Outro fator que pode interferir nos preços no curto e médio prazo é a volatilidade do mercado. Mello, da StoneX, observa que as incertezas continuam presentes e o mercado ainda busca entender os efeitos da guerra no setor. “O mercado continua estressado, sem saber o que realmente está ocorrendo e tentando digerir os impactos do conflito sobre as exportações russas de fertilizantes. É muito mais que uma questão de preço. É uma questão de conseguir trazer o produto”, pontua Mello.

De acordo com o analista, apesar de os fertilizantes não estarem inclusos no rol de sanções europeias e norte-americanas sobre a Rússia, a efetivação dos embargos comprometeu a realização dos pagamentos em dólar, inviabilizou a ação de alguns bancos russos e prejudicou a logística física dos insumos tanto pelo Mar Negro como, em menor proporção, pelo Mar Báltico. “Além disso, os custos de frete marítimo para cargas russas subiram expressivamente. Nenhum armador e companhia marítima quer ir para lá”, observa o analista.

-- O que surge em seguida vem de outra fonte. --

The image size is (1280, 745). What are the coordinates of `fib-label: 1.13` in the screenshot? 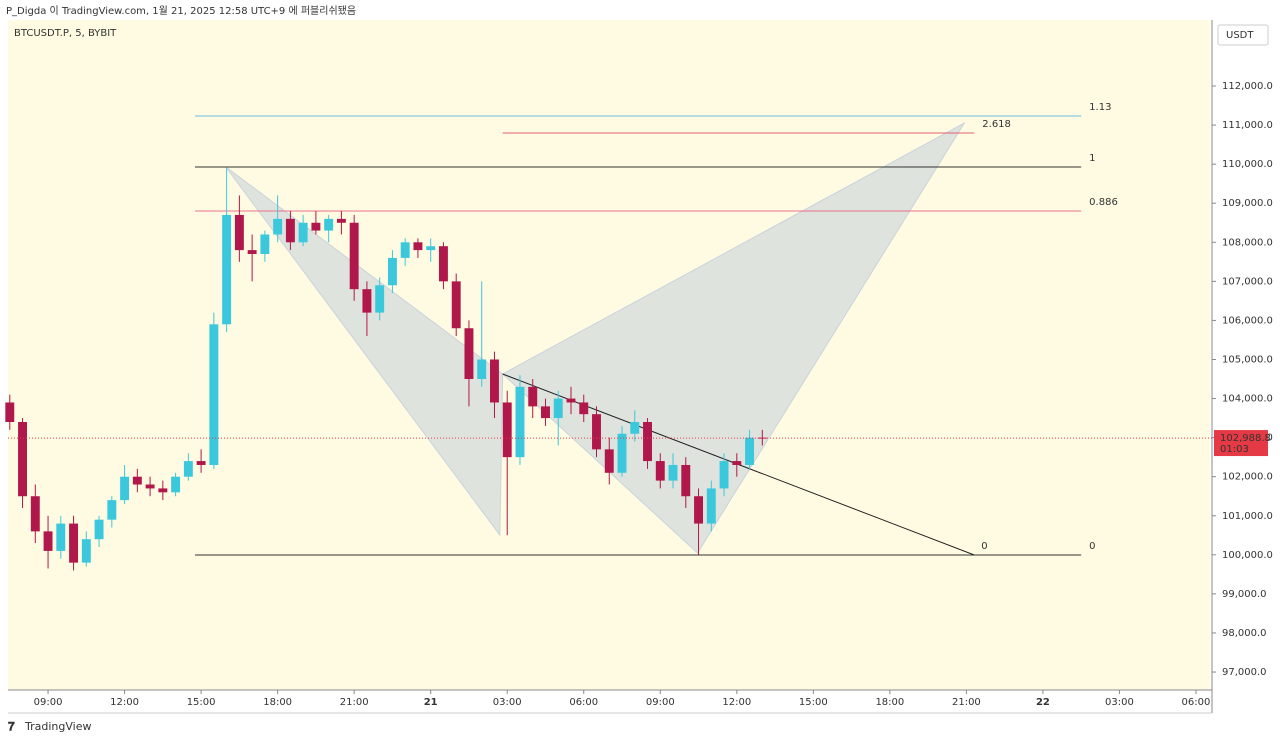 It's located at (1100, 108).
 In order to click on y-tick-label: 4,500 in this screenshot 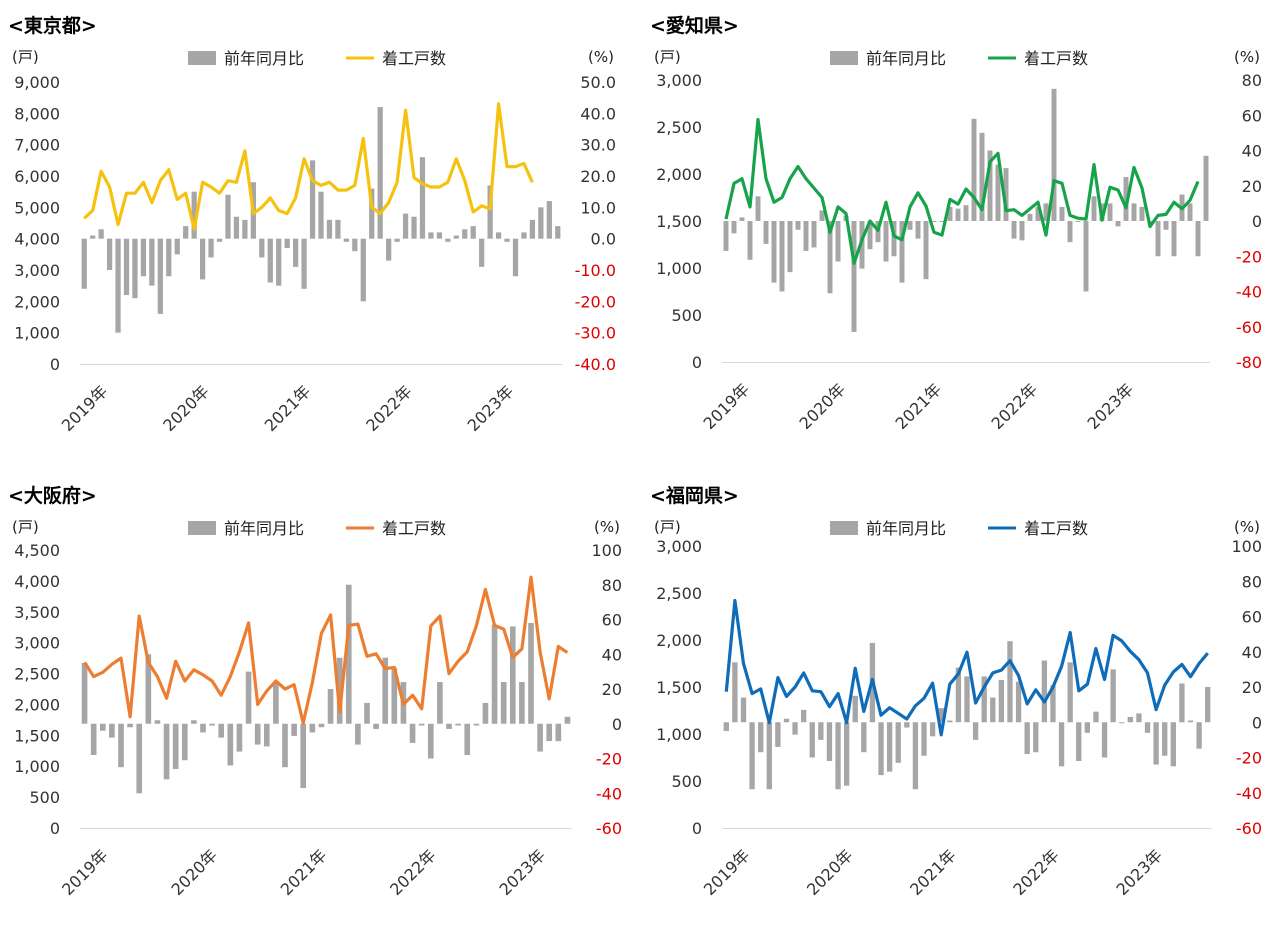, I will do `click(37, 550)`.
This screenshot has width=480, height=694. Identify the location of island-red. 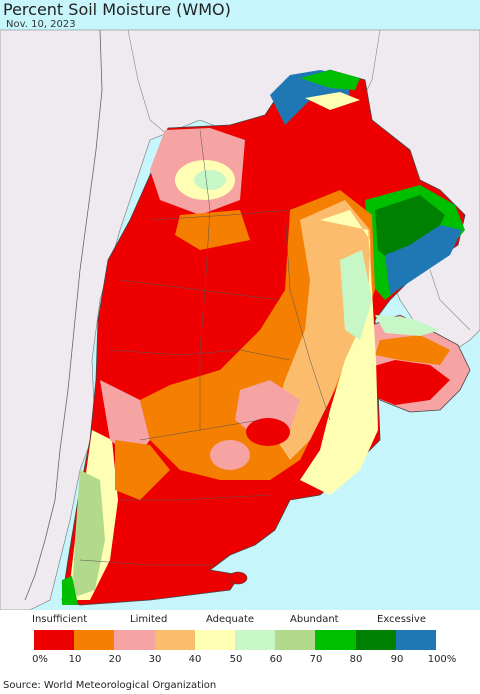
(238, 578).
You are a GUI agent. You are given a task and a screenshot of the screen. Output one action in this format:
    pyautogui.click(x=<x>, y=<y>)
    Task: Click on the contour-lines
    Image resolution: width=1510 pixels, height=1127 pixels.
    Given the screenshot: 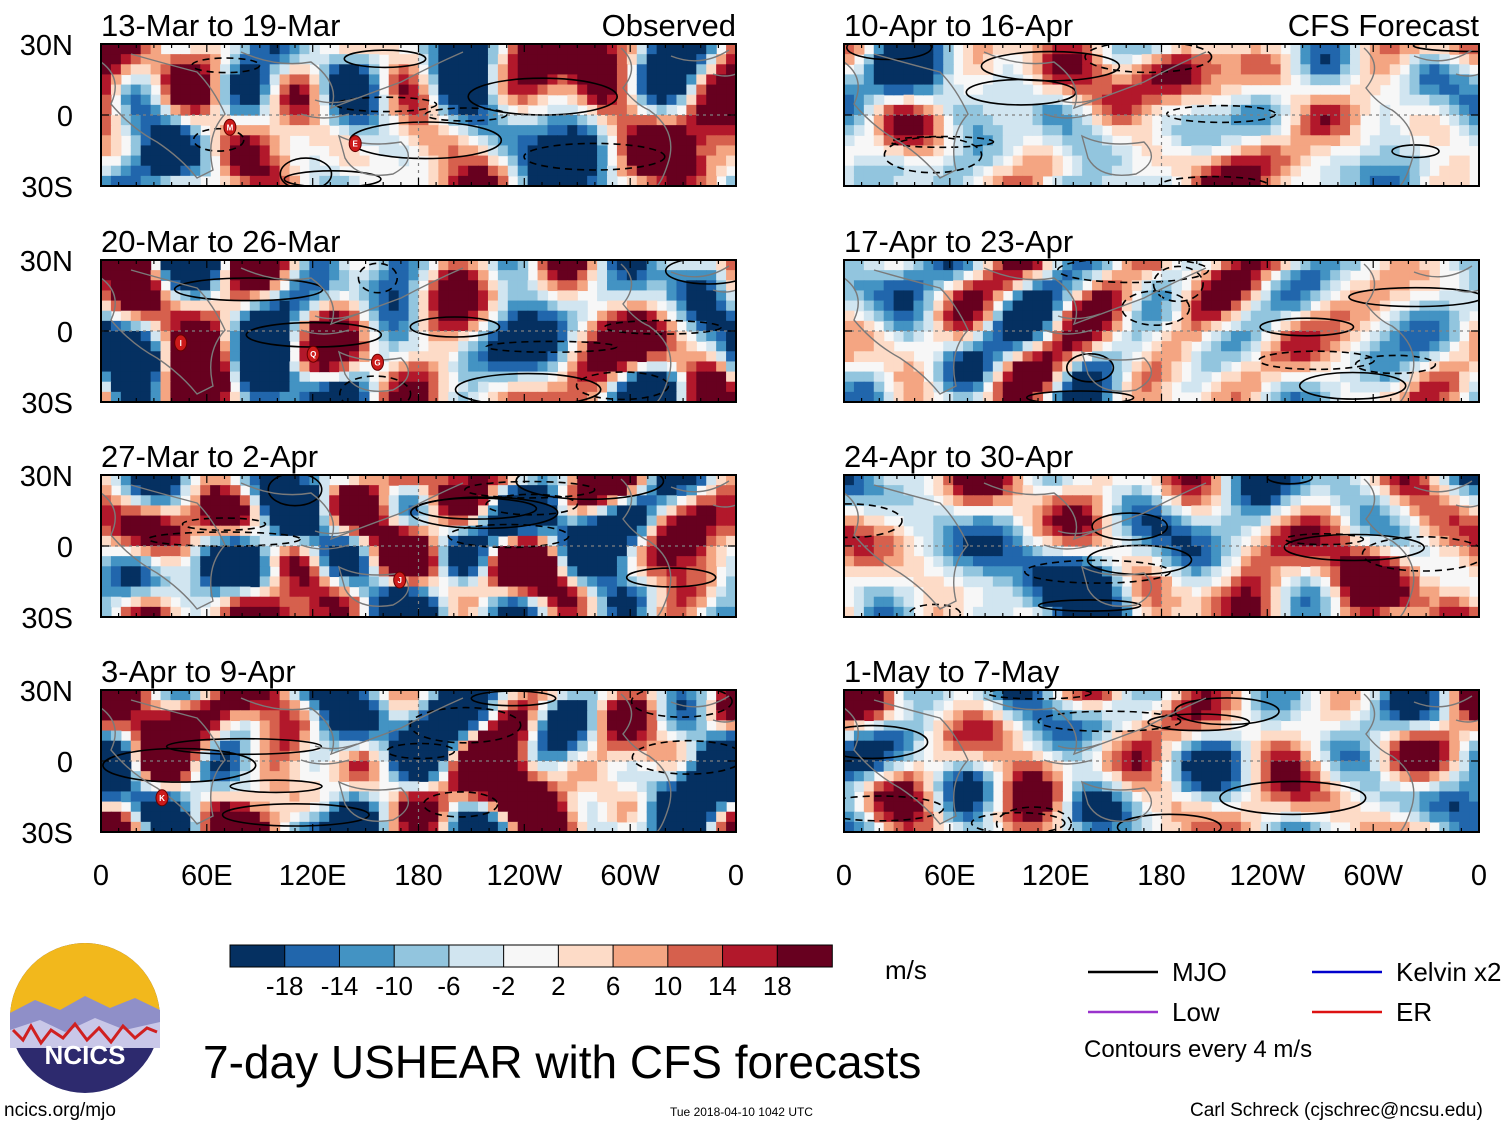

Neste cenário nebuloso, produtores capitalizados tentam até mesmo antecipar o pagamento de compras a fim de garantir o insumo, enquanto misturadoras limitam as vendas por lotes determinados à medida que garantem o volume com fornecedores externos, relata Fonseca, do Rabobank. “Por enquanto, o mercado doméstico enfrentou forte aumento de preços, mas a incerteza se haverá ou não produto ainda é muito grande, com maior risco de falta”, ressalta.